Monday marks the first day same-sex couples can fill out
applications for a civil union license in New Jersey.
Since it is Presidents Day, a state holiday, Lambertville Mayor
David DelVecchio decided to appease those couples who have
waited long enough for the legalization of their union by
opening the town offices from midnight to 1 a.m.
They're doing the same in Maplewood and in Asbury Park, where
one city worker cleverly labeled the occasion "Precedents Day."
"I think it's important," DelVecchio said, "to send a message
that you're going to be supportive of the new rules. And
we are."
But while grateful for the New Jersey Supreme Court's decision
in October to allow same-sex couples to form unions that carry
the benefits of marriage, some in the community feel that it
should simply be called marriage.
At the same time, gay marriage opponents are lobbying lawmakers
to let New Jersey voters to decide whether marriage should be
defined as a union between a man and a woman. The language
of love may only become more distorted 72 hours after the first
civil union applications are filled and filed -- the same amount
of time that buffers the completion of a marriage license and a
marriage.
"It's nice to know that we're moving forward and the state of
New Jersey is a progressive state that doesn't want to
discriminate," said Gina Genovese, a Long Hill Township
committee member who was, last year, the first openly gay mayor
in New Jersey. "But if you look throughout history,
marriage has always had some discrimination around it.
It's always been a control issue. We are being recognized
by in the state of New Jersey, but that's not to say we
shouldn't have the word marriage."
Separate institutions
Lambertville residents Dr. Elizabeth Recupero and her partner,
Judy Levinson, received their civil union in Vermont in 2000.
Five years later, Recupero was honorably discharged from the
U.S. Military for violating the Pentagon's "Don't Ask, Don't
Tell" policy. Recupero said she and the Servicemembers
Legal Defense Network had to fight tooth and nail over the
five-year investigation just to get word "honorable" on her
discharge papers.
So forgive Recupero if she sees the words "civil union" and
"marriage" as something more than semantics -- especially with
growing momentum for a repeal of the "Don't Ask, Don't Tell"

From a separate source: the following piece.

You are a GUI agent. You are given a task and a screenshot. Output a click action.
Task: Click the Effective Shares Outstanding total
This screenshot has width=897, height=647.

policy during a continued time of war.
"I think it will be overturned," Recupero said. "But it
kind of ticks me off that we'll be giving gays equal rights in
the military, but not under contracted marriage. I would
like the word changed to marriage. If not, you've already
reduced it. Or it should be that heterosexuals have civil
unions and religious marriages. If people are caught up
with the idea that marriage should be between men and women,
then keep it within the church and keep church and state
separate."
Civil unions are not observed by the federal government and
other states are not obliged to recognize them either under the
Defense of Marriage Act.
"It needs to be equal across the board and that's what is
infuriating to me," Recupero added.
The differences between marriage and civil union start on the
application. The word "wedding" is replaced by the word
"ceremony," for example, on one of the notes on the civil union
form. The omission of the word "marriage" also creates
complications for workers with health benefits. Depending
on the company and its insurance program, some have provisions
for married spouses. Some even have conditions for
registered domestic partners, for which there are more than
4,500 in New Jersey.
But a civil union is something entirely new, different and yet
to be observed.
"It's very clear that are questions that will have to play out,"
said Laura Pople, president of the New Jersey Lesbian and Gay
Coalition. "We know people who are interested in having a
civil union but are hesitant because they don't know what it
means in terms of getting benefits from their employers.
There are some real concerns on how it will play out."
Adoption and immigration issues are also expected to play out
for many couples under civil unions, rather than marriage.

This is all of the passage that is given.